Emre Tansu Keten
Yu Hua ve Çin’i anlatan sözcükler
Paraya tapanların, kendi saltanatlarını sürdürmek ve daha fazla zengin olmak için dünyanın bir tarafında kullandığı retorik “sosyalizm” olurken, öbür tarafında ise “ümmet, din, ezan” karşımıza çıkıyor. Bütün bu tantananın sonunda ise elden giden bu anlatıların bize sunduğu değerler, iddialar ve vaatler oluyor.
Çin’in son otuz yılda ortaya koyduğu ekonomik başarı hikâyesi, bu ülkenin kültürel ve akademik olarak da ilgi çekmesini beraberinde getirdi. Çinli yazarların kitapları daha çok çevrilmeye, Çin üniversitelerine yönelik başvurular artmaya, Çince kursları yaygınlaşmaya başladı. Dünya çapında, genel olarak, Çin kültürü daha fazla merak edilen bir olgu haline geldi.
Türkiye’de de bunun karşılığını görüyoruz. Son dönemde birçok Çinli yazar, Çince aslından yapılan özenli çevirilerle Türkçeyle buluştu. Bu isimlerden birisi de Yu Hua. Kitapları Jaguar Yayınları tarafından yayımlanan Yu Hua, Yaşamak ve Kanını Satan Adam isimli romanlarıyla, geçmiş Çin’in gündelik sertliğini, Kültür Devrimi’nin sıradan insanların hayatlarında yarattığı olağanüstü koşulları, yaşamın bu insanlar için her gün sınandıkları bir mücadele haline nasıl geldiğini, son derece yalın ve abartısız bir dille bizlere anlatmıştı.
On sözcükte Çin
Yu Hua’nın Türkçe’ye çevrilen son kitabı On Sözcükte Çin ise kurgu dışı bir eser. Yazar, hem kendi yazar olma serüvenini, hem de Çin’in Kültür Devrimi’nden sonra yaşadığı devasa dönüşümü on sözcük üzerinden anlatıyor. Kitaba başlarken, halihazırda Çin’de yaşayan bir yazarın ne kadar özgür bir şekilde yazabileceği sorusu akla düşse de, kitap şaşırtıcı bir şekilde açık sözlü. Batılı bazı eleştirmenlere göre bunun temel nedeni kitabın Çin’de yayımlanmamış olması, bunun önceden öngörülmesi ya da planlanması. Ancak bu kitabın var olabilmesi bile Çin’de yaşanan dönüşüm hakkında bize bazı fikirler veriyor.

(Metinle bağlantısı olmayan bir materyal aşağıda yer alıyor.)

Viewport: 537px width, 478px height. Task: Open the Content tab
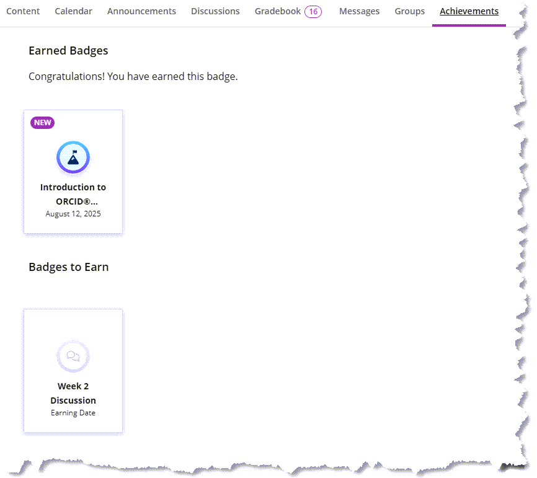point(23,11)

Yu Hua’nın seçtiği sözcüklerden ikisi, bir yazardan beklenebileceği gibi, “okumak” ve “yazmak”. Çocukluğu Kültür Devrimi döneminde geçen yazar, erken yaşta kapıldığı okuma tutkusunun, okuyacak bir şey bulamama engeliyle karşılaştığını söylüyor. Her evde baş köşede duran Mao’nun toplu eserleri dışında kitap bulmanın çok zor olduğu bu dönemde, el altından gizlice değiş tokuş edilen Batı edebiyatı çevirilerine ulaşması ise çok uzun sürmüyor. Ancak burası da sorunsuz bir alan değil. Yüzlerce insanın elinden geçen bu kitapların genellikle ortalarından ya da sonlarından birçok sayfası kayboluyor. Yu Hua, heyecanla sonuna doğru ilerlediği kitabın bir anda bittiğini fark edip, kendince hikâyenin sonunu tahmin etmeye çalışırken oldukça üzülse de, bu garip okuma faaliyetinin kendisini geliştiren bir olay olduğunu ilerleyen yaşlarında anlıyor: “Başlangıçta hayal gücümü eğittiğimi bilmiyordum, o başı sonu olmayan hikâyelere müteşekkir olmalıyım, yaratma tutkumu onlar ateşlemiş, yıllar sonra yazar olmamı onlar sağlamışlardı”.
Çin usulü sosyalizm
“Farklılıklar” bölümünde Yu Hua, ülkenin Kültür Devrimi’nin ardından geçirdiği dönüşümü biraz sınıfsal biraz da ahlaki bir yerden değerlendiriyor. Herkesin kendine yettiği, açlık koşullarında dahi belli bir hayat doğrultusundan sapmadığı, bu nedenle sakin ve ahlaklı bir yaşam sürdüğü dönemlerden, “gemisini kurtaran kaptan” çağına geçişle birlikte yaşanan yozlaşmadan söz ediyor. Geçmişin yoksul ve mütevazı insanlarının, çeşitli dalaverelerle milyoner haline gelmesi, yoksulların kanını toplayıp bunları satan bir adamın yükseliş hikâyesiyle özetleniyor. Basit bir memurken ultra zengin bir insan haline gelen bu kan satıcı, geçmişiyle, yaptıklarıyla ulu orta övünüyor.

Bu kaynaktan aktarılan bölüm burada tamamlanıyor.